**CHALLENGE:**
Transcribe the records word for word, from the line with "Click the 所有游戏 breadcrumb link" through the last line of the records, including both ends. Leave the pictures out of your answer.

**DATA FOR THIS EXERCISE:**
:::

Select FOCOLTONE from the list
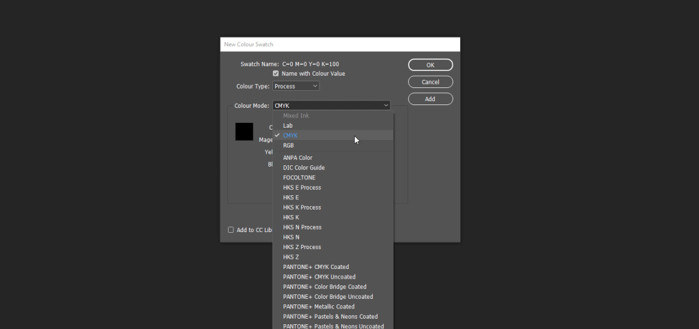The image size is (699, 329). point(299,177)
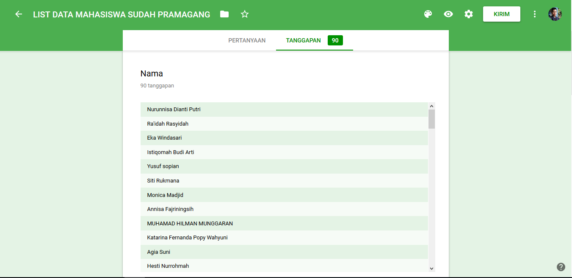572x278 pixels.
Task: Select the response MUHAMAD HILMAN MUNGGARAN
Action: click(190, 223)
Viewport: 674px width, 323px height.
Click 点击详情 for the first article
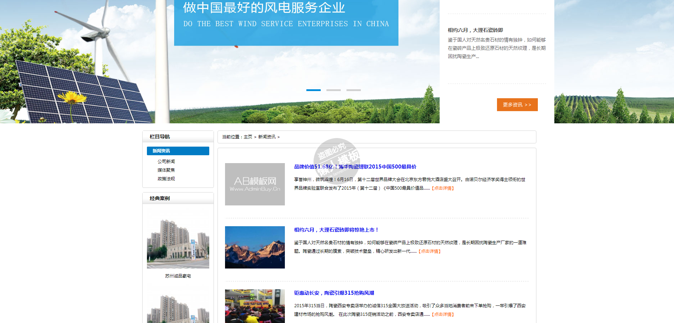point(443,188)
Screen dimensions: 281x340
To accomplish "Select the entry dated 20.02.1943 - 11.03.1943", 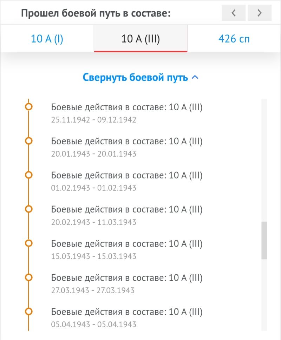I will (126, 215).
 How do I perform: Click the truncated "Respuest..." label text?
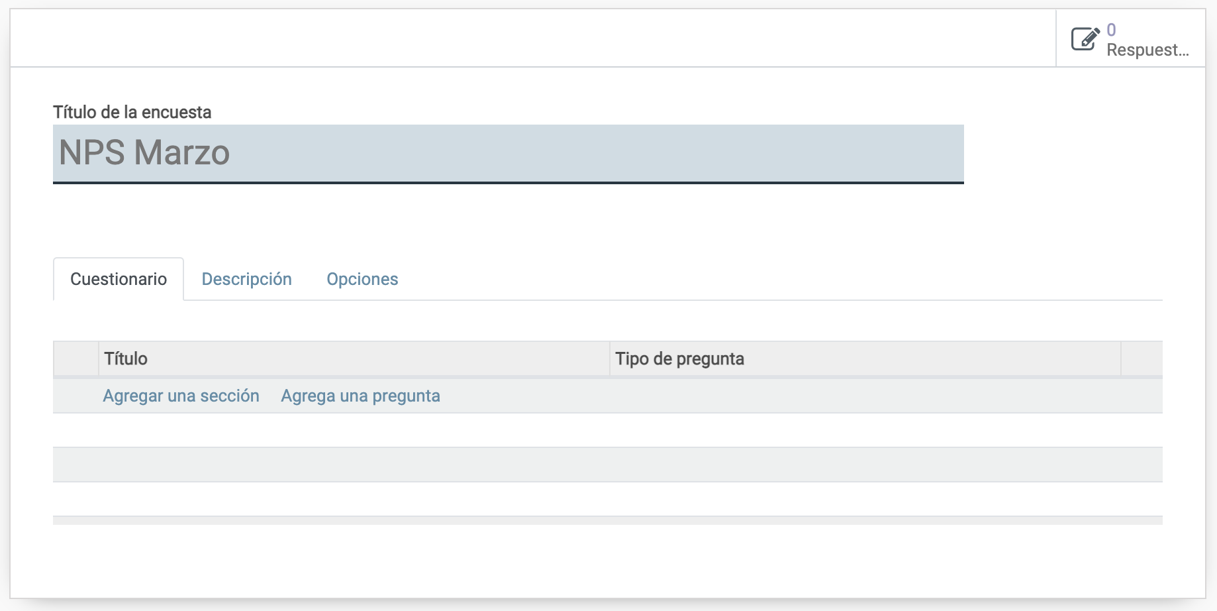[x=1147, y=50]
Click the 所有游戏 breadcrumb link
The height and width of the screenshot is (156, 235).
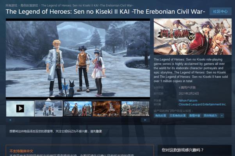pos(11,5)
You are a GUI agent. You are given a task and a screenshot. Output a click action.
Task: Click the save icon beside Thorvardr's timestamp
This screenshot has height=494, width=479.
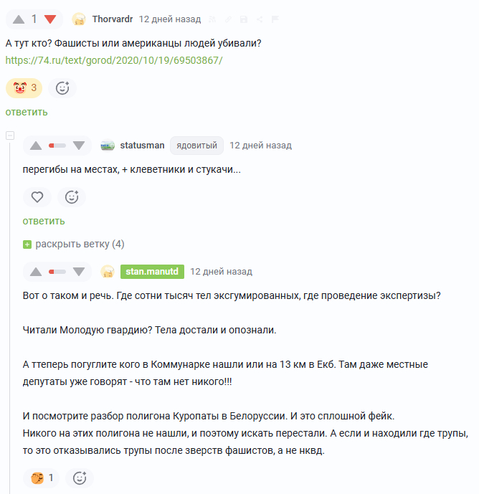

:::

**THE ANSWER:**
Click the 所有游戏 breadcrumb link
The height and width of the screenshot is (156, 235).
pos(11,5)
You are a GUI agent. You are given a task and a screenshot. Output a click action.
Task: Click the save icon beside Thorvardr's timestamp
This screenshot has height=494, width=479.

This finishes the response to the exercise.